Regarding the maximum inverter efficiency (%), the study conducted in Morocco in 2016 recorded an excellent inverter efficiency of 96.7%, demonstrating the efficient conversion of solar energy into electricity by the inverter. This high efficiency may result from the use of advanced inverter technologies. In contrast, the study in Japan in 2018 displayed the lowest inverter efficiency, at only 85.1%. This lower value can be attributed to less advanced inverter technologies or less optimal operating conditions, such as high temperatures. Our study also presented high inverter efficiency, at 96.6%, approaching the exceptional inverter performance in 2016. This is due to the use of advanced inverter technologies and proper system maintenance.
Regarding the overall system efficiency (%), our results show the highest system efficiency, with a value of 16.4%. This outstanding performance is the result of an efficient solar system from energy collection to electricity conversion. The reasons for this efficiency include the use of advanced technologies, high-quality components, and favorable environmental conditions. In contrast, India, in 2014, showed the lowest overall system efficiency, with a value of only 6.06%. This lower performance may result from various factors, such as less optimal design, lower-quality components, or unfavorable operational conditions. In conclusion, our system stands out for its high overall efficiency in solar systems, making it a leader among the examined studies.
In comparison with the other listed studies, our study in Morocco clearly stands out for its exceptional solar performance. Our results fall within the upper range of most parameters, indicating the efficiency of solar installations in this region during this period. Variations in performance are often due to specific environmental, technological, and management factors unique to each installation. These results can have significant implications for the future development of solar energy in Morocco and in other regions with similar conditions.

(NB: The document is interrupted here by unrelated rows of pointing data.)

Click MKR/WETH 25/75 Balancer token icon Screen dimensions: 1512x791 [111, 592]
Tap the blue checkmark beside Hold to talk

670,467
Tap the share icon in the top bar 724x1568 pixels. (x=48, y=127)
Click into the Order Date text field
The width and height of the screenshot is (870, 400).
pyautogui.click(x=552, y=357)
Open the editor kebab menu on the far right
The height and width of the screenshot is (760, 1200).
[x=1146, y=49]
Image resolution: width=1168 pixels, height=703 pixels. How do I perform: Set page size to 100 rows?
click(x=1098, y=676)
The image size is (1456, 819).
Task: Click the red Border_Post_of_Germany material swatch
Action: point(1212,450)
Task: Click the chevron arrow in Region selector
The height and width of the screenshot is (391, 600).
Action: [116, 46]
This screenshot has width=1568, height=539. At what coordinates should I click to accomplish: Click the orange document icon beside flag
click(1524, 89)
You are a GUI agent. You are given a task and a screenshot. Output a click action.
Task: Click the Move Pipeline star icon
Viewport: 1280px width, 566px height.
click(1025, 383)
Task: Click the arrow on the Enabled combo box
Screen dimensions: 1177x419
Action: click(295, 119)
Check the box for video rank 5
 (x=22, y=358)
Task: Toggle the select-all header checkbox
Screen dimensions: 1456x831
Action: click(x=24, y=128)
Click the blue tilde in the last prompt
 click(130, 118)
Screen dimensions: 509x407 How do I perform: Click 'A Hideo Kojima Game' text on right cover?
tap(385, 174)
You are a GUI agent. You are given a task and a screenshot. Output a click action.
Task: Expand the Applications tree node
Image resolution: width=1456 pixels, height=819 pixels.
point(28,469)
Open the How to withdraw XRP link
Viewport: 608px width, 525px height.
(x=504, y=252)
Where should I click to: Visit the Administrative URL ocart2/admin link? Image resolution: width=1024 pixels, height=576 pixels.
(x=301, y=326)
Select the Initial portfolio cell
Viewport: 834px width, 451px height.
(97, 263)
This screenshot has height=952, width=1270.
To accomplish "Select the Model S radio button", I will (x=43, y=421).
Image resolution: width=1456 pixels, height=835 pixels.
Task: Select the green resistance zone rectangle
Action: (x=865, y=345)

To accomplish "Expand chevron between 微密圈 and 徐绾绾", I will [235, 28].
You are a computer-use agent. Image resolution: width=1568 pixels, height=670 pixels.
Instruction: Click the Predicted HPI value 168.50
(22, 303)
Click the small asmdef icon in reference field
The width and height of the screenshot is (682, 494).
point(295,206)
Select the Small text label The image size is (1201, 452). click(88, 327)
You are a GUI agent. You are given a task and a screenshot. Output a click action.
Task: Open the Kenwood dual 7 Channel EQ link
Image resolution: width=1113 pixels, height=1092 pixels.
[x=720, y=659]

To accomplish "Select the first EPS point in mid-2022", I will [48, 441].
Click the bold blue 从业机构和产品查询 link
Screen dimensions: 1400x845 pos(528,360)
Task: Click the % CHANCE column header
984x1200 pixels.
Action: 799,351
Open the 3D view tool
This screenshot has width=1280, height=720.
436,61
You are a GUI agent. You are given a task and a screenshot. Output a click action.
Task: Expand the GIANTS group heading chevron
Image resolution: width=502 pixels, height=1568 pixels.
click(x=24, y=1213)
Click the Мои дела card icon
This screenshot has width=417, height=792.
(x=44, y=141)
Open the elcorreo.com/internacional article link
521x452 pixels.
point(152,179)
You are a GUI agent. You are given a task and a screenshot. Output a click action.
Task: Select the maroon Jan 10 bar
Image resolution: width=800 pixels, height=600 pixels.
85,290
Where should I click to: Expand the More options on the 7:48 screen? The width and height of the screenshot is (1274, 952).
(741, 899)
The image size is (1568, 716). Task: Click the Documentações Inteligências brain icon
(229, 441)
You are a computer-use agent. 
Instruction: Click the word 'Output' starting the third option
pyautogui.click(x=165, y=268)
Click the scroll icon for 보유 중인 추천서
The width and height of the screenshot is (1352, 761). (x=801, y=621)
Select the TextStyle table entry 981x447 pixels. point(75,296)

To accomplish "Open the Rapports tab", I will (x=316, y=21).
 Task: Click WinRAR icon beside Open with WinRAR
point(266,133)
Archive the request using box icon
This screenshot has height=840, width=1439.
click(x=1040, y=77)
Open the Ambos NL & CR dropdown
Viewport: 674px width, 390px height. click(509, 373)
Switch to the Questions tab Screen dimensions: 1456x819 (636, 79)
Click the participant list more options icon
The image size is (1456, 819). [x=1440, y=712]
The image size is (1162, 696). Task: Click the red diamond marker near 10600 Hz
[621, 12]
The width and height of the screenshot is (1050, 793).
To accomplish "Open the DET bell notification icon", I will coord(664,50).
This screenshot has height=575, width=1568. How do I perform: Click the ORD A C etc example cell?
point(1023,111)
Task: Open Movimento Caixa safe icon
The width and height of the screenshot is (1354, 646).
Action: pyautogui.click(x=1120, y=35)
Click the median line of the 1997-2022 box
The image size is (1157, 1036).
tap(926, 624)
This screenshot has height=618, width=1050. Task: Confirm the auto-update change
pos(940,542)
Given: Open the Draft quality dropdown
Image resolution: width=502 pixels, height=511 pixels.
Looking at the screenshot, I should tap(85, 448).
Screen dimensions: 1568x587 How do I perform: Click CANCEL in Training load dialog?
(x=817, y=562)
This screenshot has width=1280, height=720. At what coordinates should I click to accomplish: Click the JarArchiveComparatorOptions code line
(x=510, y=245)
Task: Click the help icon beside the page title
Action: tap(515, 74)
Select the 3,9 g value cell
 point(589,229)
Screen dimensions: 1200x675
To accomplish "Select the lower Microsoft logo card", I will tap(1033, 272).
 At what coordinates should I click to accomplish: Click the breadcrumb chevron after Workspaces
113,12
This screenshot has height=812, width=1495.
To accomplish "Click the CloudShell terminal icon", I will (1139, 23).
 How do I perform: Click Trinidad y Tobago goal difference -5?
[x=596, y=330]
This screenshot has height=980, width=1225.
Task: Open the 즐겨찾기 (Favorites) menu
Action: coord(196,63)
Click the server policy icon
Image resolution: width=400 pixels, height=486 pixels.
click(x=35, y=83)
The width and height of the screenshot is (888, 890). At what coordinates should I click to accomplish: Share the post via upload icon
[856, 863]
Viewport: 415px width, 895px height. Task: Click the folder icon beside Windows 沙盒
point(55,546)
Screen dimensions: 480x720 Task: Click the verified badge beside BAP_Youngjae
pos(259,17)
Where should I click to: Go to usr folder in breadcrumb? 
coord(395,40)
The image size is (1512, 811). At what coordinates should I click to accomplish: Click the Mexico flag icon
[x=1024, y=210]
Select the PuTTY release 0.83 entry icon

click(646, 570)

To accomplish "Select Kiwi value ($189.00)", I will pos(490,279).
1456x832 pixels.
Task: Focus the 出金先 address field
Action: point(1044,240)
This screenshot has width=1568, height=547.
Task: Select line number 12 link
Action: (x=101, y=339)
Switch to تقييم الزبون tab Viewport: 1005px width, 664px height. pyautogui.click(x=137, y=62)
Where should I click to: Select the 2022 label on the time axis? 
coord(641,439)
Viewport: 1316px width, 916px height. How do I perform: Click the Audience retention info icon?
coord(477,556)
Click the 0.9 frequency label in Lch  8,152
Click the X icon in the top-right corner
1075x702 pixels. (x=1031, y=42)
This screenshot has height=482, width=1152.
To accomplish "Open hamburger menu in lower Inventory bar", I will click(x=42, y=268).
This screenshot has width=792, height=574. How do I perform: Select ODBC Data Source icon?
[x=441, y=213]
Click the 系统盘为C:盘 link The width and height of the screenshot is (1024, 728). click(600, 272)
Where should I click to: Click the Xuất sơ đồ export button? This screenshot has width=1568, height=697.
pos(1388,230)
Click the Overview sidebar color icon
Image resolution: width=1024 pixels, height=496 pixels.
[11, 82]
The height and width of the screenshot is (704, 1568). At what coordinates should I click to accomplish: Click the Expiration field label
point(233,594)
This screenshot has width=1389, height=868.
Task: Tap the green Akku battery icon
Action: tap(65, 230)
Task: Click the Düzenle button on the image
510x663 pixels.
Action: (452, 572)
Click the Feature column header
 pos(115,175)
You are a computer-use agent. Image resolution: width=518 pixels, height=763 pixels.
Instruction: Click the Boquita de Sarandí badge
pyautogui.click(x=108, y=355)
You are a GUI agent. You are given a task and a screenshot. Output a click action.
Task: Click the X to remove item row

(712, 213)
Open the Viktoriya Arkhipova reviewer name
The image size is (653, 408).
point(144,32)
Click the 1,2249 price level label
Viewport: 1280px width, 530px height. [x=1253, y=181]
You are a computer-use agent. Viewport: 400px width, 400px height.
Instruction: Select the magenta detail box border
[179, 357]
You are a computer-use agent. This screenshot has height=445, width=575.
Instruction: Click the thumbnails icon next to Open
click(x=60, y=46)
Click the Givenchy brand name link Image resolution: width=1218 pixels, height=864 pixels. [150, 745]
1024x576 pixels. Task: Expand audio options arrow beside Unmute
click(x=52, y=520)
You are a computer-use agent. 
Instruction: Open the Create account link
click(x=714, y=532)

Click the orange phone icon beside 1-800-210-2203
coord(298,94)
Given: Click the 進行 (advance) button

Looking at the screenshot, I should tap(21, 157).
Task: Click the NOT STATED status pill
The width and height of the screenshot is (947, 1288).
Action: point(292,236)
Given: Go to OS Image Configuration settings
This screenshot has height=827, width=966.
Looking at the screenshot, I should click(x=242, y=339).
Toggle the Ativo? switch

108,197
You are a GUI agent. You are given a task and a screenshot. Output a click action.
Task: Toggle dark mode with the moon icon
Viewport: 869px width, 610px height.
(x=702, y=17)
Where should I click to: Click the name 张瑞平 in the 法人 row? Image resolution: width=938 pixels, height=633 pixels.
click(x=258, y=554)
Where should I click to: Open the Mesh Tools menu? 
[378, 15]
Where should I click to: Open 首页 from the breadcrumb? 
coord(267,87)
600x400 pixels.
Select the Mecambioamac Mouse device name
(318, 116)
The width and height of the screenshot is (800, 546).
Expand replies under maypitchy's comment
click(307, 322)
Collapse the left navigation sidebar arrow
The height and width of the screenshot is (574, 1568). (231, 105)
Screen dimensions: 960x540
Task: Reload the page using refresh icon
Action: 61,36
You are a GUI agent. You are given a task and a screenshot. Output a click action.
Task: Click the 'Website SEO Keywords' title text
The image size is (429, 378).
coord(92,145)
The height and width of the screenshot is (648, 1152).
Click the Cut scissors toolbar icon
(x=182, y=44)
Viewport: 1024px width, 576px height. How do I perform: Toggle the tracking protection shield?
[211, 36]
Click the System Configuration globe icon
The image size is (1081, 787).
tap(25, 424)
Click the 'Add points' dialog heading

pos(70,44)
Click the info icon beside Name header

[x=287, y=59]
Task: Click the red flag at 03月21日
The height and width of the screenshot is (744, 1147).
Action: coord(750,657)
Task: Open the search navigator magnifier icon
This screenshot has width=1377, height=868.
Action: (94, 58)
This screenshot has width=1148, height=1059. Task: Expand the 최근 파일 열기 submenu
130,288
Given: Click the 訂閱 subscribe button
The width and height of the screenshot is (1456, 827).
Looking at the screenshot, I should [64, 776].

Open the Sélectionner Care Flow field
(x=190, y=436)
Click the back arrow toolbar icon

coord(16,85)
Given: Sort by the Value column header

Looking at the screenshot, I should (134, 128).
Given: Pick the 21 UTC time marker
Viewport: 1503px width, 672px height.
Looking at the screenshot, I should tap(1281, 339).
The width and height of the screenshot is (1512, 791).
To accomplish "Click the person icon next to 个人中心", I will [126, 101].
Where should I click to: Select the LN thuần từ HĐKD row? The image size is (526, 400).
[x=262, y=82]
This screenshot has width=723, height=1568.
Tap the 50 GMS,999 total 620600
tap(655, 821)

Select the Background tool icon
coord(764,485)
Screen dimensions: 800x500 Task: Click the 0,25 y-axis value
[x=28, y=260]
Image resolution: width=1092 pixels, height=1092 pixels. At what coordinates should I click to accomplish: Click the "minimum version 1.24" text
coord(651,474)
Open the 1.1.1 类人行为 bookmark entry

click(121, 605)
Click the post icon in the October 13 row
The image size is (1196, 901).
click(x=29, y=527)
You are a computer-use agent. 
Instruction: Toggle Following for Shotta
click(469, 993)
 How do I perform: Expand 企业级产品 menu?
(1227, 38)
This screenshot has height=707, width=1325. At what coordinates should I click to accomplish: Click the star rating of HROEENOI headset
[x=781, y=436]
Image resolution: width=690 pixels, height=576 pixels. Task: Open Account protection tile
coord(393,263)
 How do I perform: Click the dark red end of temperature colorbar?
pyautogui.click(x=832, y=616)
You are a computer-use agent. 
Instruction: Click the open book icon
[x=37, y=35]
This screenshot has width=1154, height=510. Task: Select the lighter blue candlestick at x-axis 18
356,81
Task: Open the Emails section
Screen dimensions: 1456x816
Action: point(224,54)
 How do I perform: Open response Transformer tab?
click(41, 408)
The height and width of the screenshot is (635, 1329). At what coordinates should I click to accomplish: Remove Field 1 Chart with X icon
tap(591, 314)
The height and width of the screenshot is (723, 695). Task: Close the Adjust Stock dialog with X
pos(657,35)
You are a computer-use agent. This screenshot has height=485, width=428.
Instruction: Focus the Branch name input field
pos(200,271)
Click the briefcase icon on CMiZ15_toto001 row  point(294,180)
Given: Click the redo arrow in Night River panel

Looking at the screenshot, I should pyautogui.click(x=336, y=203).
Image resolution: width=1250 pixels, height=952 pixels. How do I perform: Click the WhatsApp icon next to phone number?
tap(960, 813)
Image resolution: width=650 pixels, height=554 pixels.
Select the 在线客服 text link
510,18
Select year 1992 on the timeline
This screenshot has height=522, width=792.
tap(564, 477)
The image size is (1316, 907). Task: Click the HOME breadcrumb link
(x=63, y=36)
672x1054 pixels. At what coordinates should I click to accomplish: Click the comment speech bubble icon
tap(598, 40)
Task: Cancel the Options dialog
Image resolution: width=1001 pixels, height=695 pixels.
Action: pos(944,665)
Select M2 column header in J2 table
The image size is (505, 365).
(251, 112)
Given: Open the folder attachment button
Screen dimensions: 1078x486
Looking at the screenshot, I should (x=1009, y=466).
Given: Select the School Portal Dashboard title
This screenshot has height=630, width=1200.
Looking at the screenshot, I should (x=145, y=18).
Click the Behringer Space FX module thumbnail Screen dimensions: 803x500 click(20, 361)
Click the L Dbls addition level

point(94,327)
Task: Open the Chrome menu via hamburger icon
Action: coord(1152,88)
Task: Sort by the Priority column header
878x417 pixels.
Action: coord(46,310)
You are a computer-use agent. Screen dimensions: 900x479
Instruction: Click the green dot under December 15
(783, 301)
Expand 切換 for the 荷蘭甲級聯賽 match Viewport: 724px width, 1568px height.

5.8. Results of Analysis by Infrared Thermal Cameras

As illustrated in Figure 17, the presence of dirt created a partial shading area, which plays a crucial role in the formation of hotspots, as indicated. The hotspot shown in Figure 16 exhibits a temperature elevation of 3.24 °C compared with the average temperature.
The non-uniform temperature distribution observed in the panel in Figure 18 is due to the accumulation of dust and dirt on the panel’s surface.
Figure 19 highlights a hotspot on a solar panel cell resulting from the presence of foreign objects on the solar panel’s surface. Partial shading caused by these materials led to a temperature increase of 3.07 °C compared with the average temperature.
Figure 20 displays a single cell with an abnormal overheating of approximately 14 °C compared with the average temperature recorded in the other cells of the module. It is likely that this cell is damaged or defective, which could result in significant electricity production losses.
Figure 21 and Figure 22 depict a photovoltaic module experiencing a widespread increase in temperature, with average temperatures of 36.56 °C and 36.10 °C, respectively. This condition is likely a result of the widespread accumulation of dust on the surface of the photovoltaic module, leading to the formation of shadows. This accumulation may be due to the limited precipitation recorded in the region, which could contribute to the self-cleaning of the photovoltaic modules.
The thermographic analysis conducted on the 30 selected thermal image samples during this study reveals that 99% of these samples exhibit an average temperature difference of 5.02 °C between the hottest and coldest points. Temperature deviations of 14 °C indicate severe faults, while a temperature range of 10 °C to 30 °C suggests moderate severity issues. Any temperature deviations below 10 °C are considered normal.
Despite the current observation showing relatively minor severity issues with the solar panels, it is advisable to conduct regular thermal inspections in the future as the severity of issues may increase due to operational changes. Temperature variations exceeding 20 °C can lead to gradual system degradation over time, potentially resulting in more severe failures. Therefore, based on the findings of my thermographic analysis conducted on our 1 MW solar station, the photovoltaic system appears to be in good condition. However, more frequent cleaning of the solar panels can contribute to improving system performance.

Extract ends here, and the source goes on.